Abstract

Numerical simulations indicate that correlations exist between the velocity distributions of stars and dark matter (DM). We study the local DM velocity distribution based on these correlations. We select K giants from LAMOST DR8 cross-matched with Gaia DR3, which have robust measurements of velocity and metallicity, and separate them into the disk, halo substructure, and isotropic halo components in the chemodynamical space utilizing the Gaussian mixture model. The substructure component is highly radially anisotropic and possibly related to the Gaia–Enceladus–Sausage (GES) merger event, while the isotropic halo component is accreted from the earliest mergers following the Maxwell–Boltzmann distribution (standard halo model [SHM]). We find that the GES-like substructure contributes ∼85% of the local nondisk stars in the solar neighborhood, which is nearly invariant when applying different volume cuts or additional angular momentum constraints.

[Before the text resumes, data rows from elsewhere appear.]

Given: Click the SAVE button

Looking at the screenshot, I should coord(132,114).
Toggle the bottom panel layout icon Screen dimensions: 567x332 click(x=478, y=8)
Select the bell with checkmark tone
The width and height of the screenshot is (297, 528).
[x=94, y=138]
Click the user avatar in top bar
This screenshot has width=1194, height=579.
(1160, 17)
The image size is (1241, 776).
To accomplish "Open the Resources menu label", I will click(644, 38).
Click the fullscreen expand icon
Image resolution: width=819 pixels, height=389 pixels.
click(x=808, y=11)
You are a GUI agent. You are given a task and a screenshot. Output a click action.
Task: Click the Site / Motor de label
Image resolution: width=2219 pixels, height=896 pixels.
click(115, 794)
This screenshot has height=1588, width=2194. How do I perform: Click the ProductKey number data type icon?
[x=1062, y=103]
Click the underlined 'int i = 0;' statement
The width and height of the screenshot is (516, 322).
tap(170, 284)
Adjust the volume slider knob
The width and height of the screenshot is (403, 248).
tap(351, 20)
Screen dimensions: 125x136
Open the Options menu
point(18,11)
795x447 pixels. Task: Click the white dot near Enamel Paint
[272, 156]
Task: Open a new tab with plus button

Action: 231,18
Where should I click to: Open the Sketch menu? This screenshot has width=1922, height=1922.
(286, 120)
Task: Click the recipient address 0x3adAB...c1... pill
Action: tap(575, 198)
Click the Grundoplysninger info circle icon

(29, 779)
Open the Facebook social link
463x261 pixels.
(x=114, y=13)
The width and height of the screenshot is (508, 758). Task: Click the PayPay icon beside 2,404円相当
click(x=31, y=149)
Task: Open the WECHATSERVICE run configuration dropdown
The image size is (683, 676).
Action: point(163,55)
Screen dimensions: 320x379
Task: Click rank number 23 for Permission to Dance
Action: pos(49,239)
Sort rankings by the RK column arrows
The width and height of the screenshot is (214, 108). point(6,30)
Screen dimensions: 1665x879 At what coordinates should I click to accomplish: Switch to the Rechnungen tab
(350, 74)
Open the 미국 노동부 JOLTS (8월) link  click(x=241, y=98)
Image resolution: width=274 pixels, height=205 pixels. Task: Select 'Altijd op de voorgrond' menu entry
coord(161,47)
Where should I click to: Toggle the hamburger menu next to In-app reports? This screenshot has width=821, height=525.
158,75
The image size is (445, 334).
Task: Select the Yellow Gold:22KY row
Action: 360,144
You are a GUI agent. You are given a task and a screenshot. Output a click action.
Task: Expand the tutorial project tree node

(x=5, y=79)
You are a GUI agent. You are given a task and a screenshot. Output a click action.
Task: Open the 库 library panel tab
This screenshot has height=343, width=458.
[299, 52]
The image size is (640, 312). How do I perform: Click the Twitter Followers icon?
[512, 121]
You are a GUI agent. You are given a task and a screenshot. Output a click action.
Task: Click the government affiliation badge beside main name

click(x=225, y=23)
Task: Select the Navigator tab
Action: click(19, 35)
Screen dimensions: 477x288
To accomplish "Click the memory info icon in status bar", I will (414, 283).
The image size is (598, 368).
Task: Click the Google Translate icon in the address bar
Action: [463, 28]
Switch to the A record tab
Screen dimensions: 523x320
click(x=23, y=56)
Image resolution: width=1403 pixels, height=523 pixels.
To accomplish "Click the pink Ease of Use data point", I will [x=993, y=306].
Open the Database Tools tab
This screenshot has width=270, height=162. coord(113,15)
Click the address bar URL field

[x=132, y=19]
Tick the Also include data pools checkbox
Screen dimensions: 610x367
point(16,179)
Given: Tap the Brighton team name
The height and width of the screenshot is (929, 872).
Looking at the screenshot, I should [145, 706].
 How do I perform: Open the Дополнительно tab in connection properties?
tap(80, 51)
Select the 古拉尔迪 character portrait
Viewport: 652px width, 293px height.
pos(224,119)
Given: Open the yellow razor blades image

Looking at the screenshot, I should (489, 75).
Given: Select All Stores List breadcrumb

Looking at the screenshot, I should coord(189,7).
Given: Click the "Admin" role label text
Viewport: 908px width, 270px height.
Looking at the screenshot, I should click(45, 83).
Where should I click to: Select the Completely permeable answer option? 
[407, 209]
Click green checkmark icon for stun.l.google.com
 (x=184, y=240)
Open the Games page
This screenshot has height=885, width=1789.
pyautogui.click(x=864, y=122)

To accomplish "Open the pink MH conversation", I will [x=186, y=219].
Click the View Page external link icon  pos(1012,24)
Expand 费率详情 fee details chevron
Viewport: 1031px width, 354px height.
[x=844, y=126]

Utilizing the metallicity–stellar mass relation and the stellar mass–halo mass relation, we find that ∼25−15+24% of local DM is in the kinematic substructure. Combined with the stellar distributions of nondisk components, we modify the heliocentric velocity distribution of local DM. It shifts to a lower speed with a sharper peak compared to the SHM and updates the detection limits of DM direct detection experiments. We discuss extensively the degeneracies present in the GMM fitting and propose that more kinematic and chemical information such as α abundance could help to break the degeneracy in the future. Our work confirms that the local DM velocity distribution deviates significantly from the SHM and needs to be properly accounted for in the DM detection experiments.